## Exercise directions:
Give a verbatim copy of the data, leaving the pictures out.

## Source material:

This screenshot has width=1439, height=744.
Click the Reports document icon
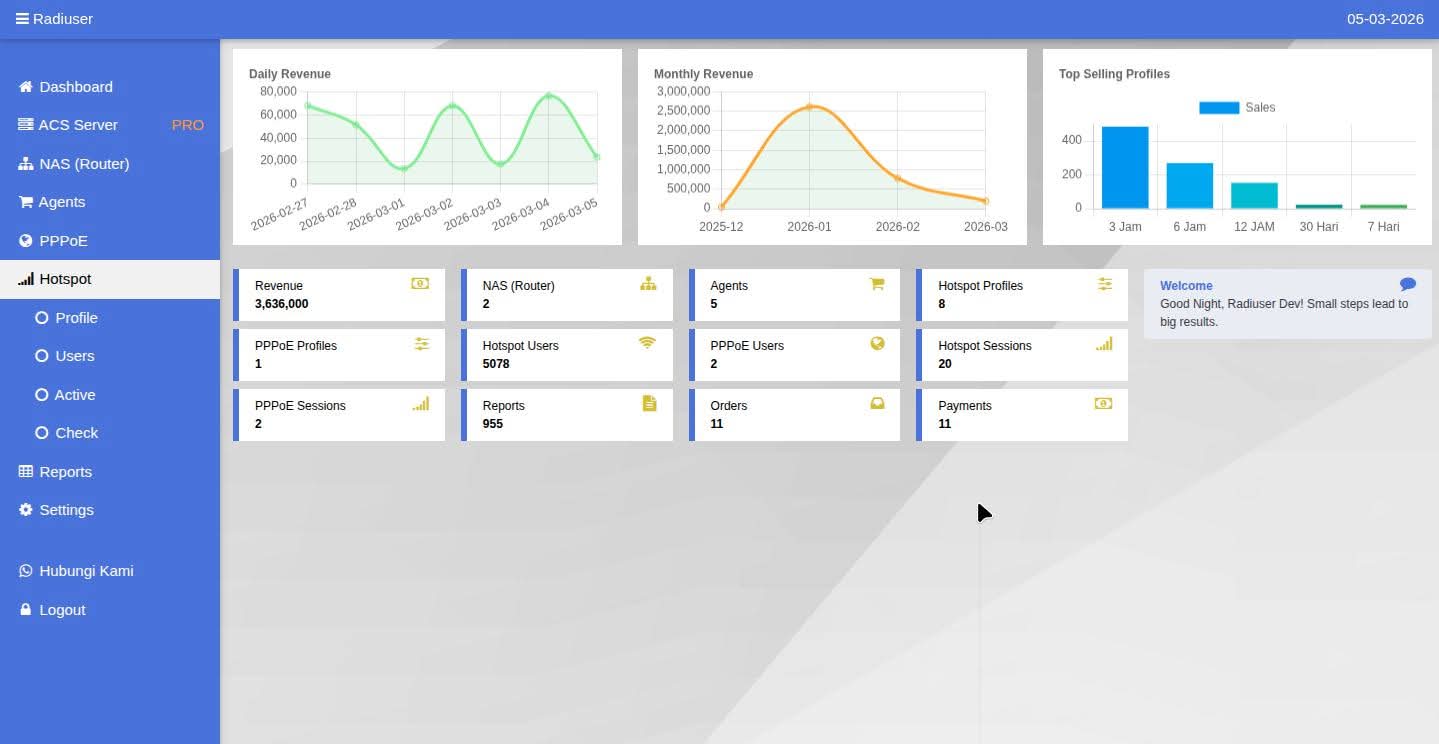click(x=648, y=403)
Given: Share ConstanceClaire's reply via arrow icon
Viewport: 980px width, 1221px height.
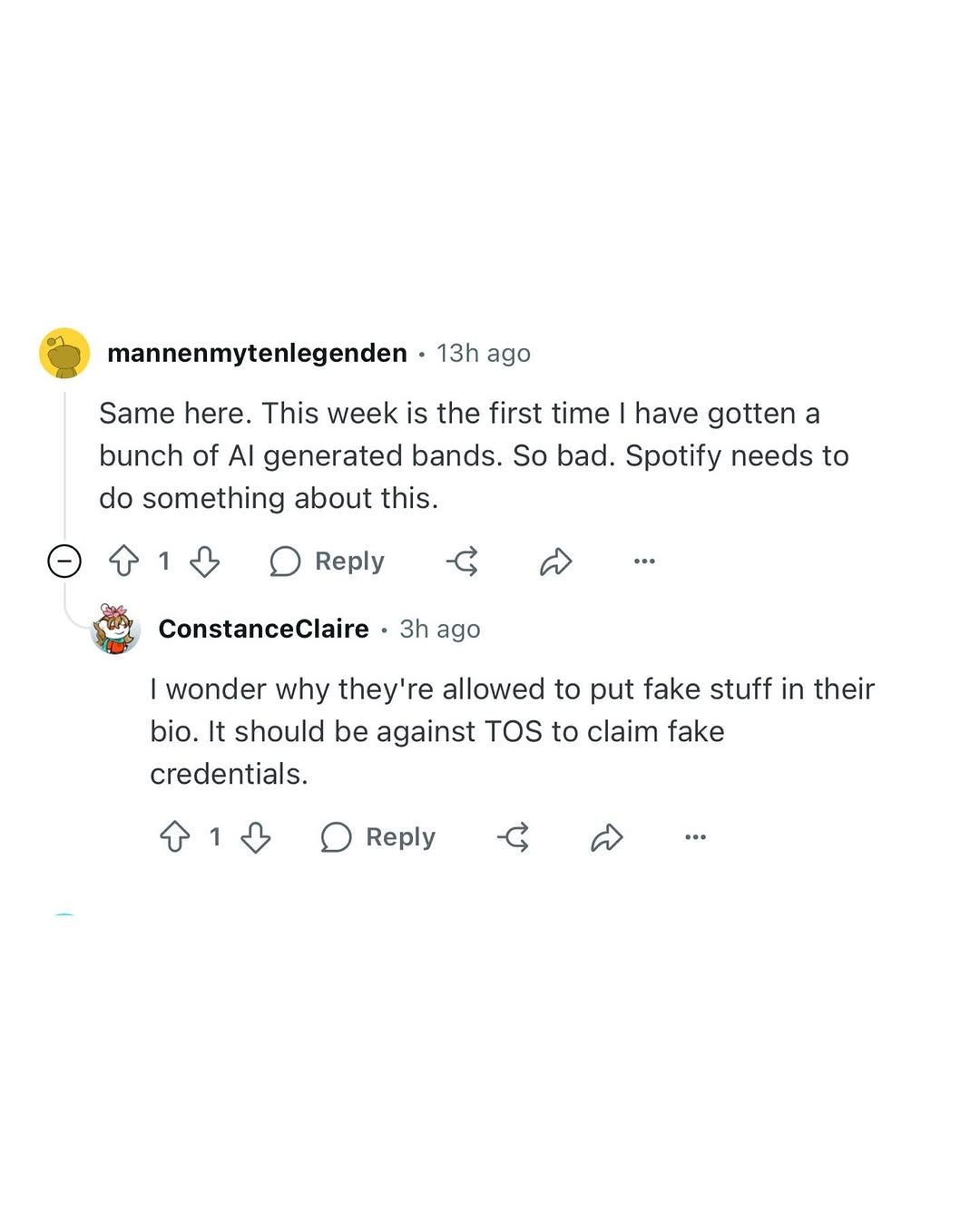Looking at the screenshot, I should [606, 837].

## Solved problem:
This screenshot has width=1439, height=744.
Click the Reports document icon
click(x=648, y=403)
Given: Share ConstanceClaire's reply via arrow icon
Viewport: 980px width, 1221px height.
Looking at the screenshot, I should [606, 837].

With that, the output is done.